Authorities are searching for the gunman, who fled after the shooting. Sangin’s district chief and the Taliban both identified the assailant as a member of the Afghan National Police who was helping Marines train the Afghan local police.
Taliban spokesman Qari Yousef Ahmadi said by telephone that the attacker joined the insurgency after his attack Friday. “Now, he is with us,” Ahmadi said.
Last month, during an interview with U-T San Diego in Afghanistan, Manoukian said he trusted Afghan forces as his partners in a joint mission of “security, governance and development. It’s a full-spectrum operation.”

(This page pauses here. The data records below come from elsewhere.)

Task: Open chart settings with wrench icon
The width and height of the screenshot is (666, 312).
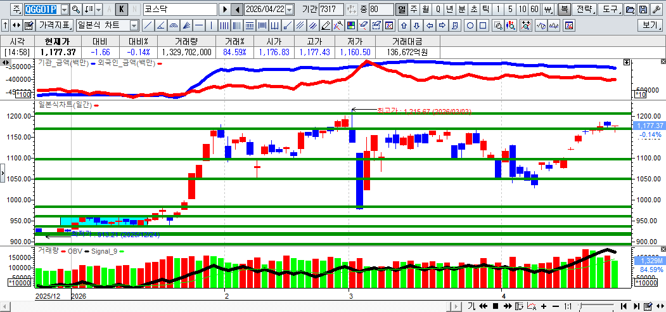Action: click(x=657, y=10)
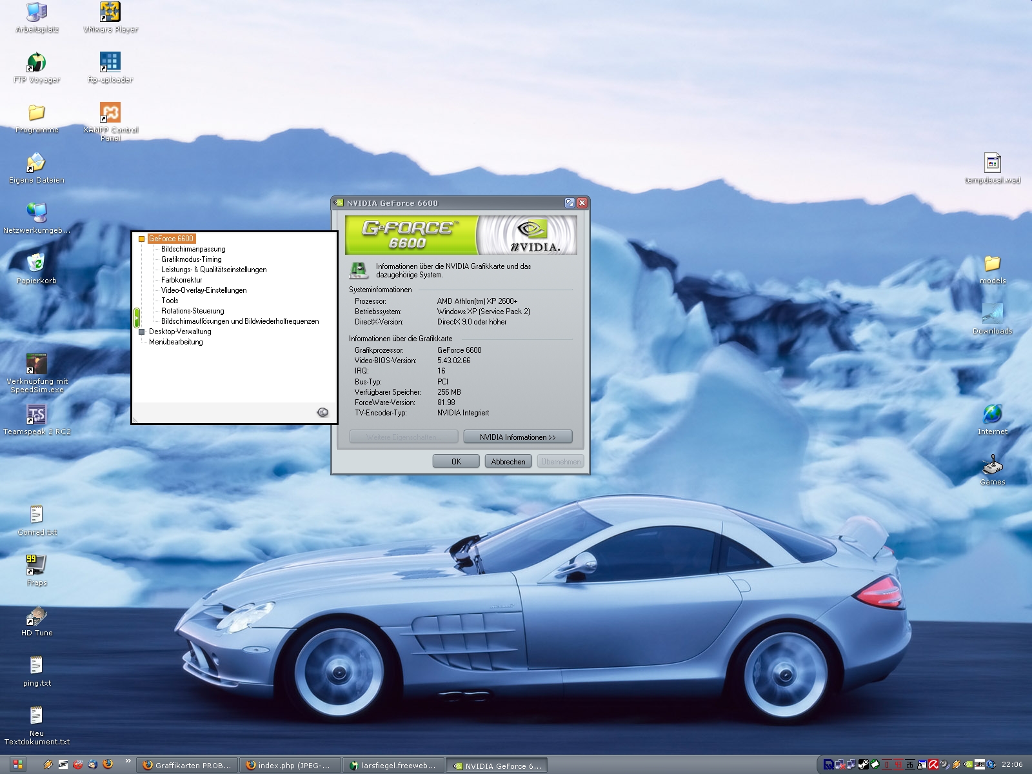1032x774 pixels.
Task: Switch to the Graffikarten PROB taskbar window
Action: pyautogui.click(x=188, y=766)
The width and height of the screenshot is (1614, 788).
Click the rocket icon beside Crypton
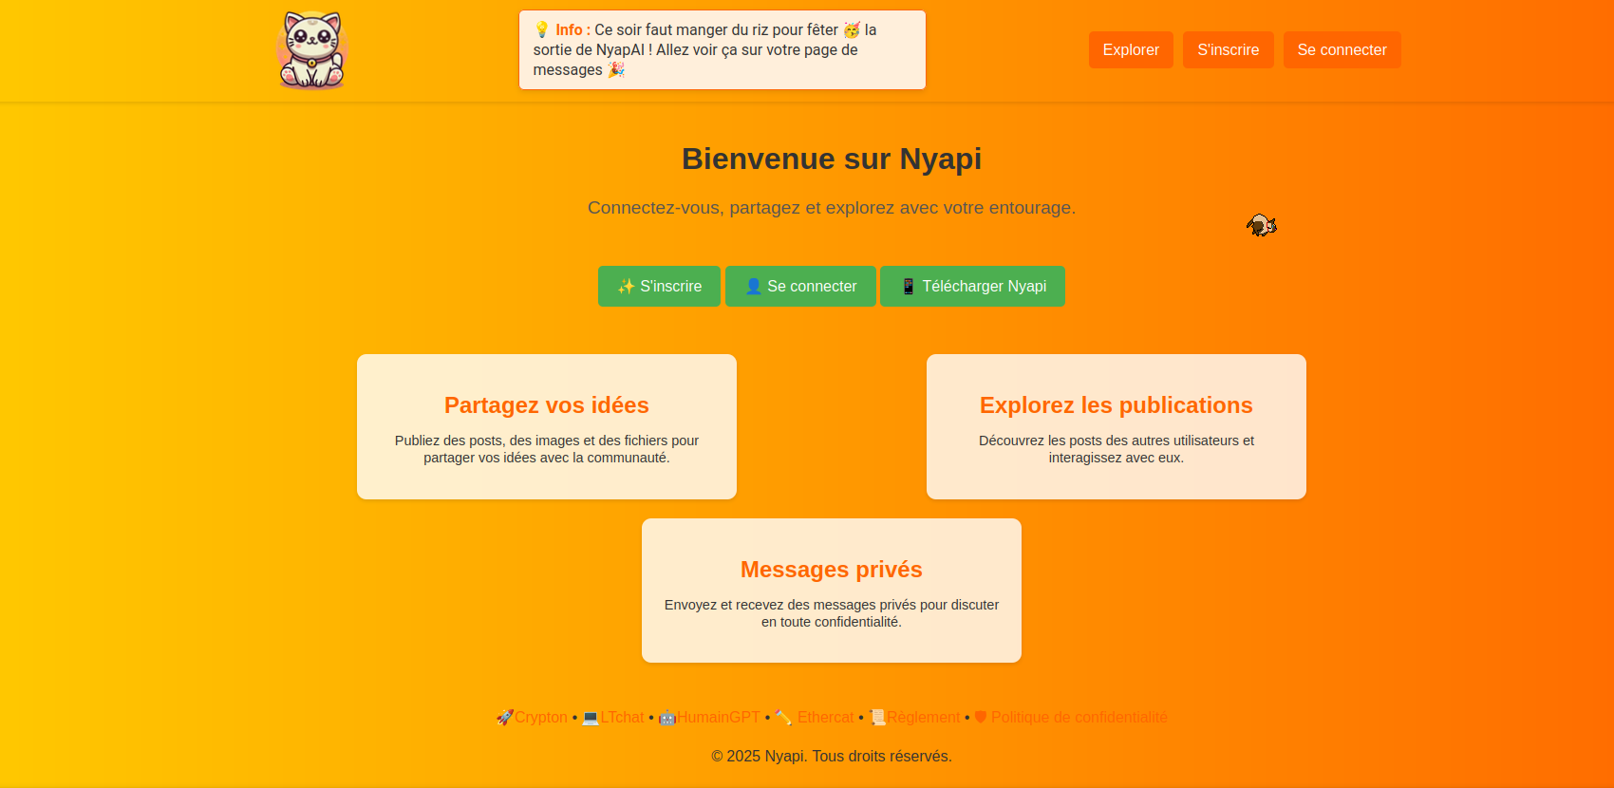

In 25 attacks this year, 31 U.S. coalition service members have died at the hands of Afghan forces or insurgents disguised in Afghan uniforms, according to NATO. There were 11 such attacks and 20 deaths last year, according to an Associated Press count. Each of the previous two years saw five such attacks.
The assaults have cast a shadow of fear and mistrust over U.S. efforts to train Afghan soldiers and police more than 10 years after the U.S.-led invasion to topple the Taliban’s hardline Islamist regime for sheltering al-Qaeda’s leadership. They also raise further doubts about the quality of the Afghan forces taking over in many areas before most international troops leave the country in 2014.
Manoukian, the son of two judges, joined the Marine Corps about seven years ago. He was on his fourth combat deployment — including his second in Afghanistan.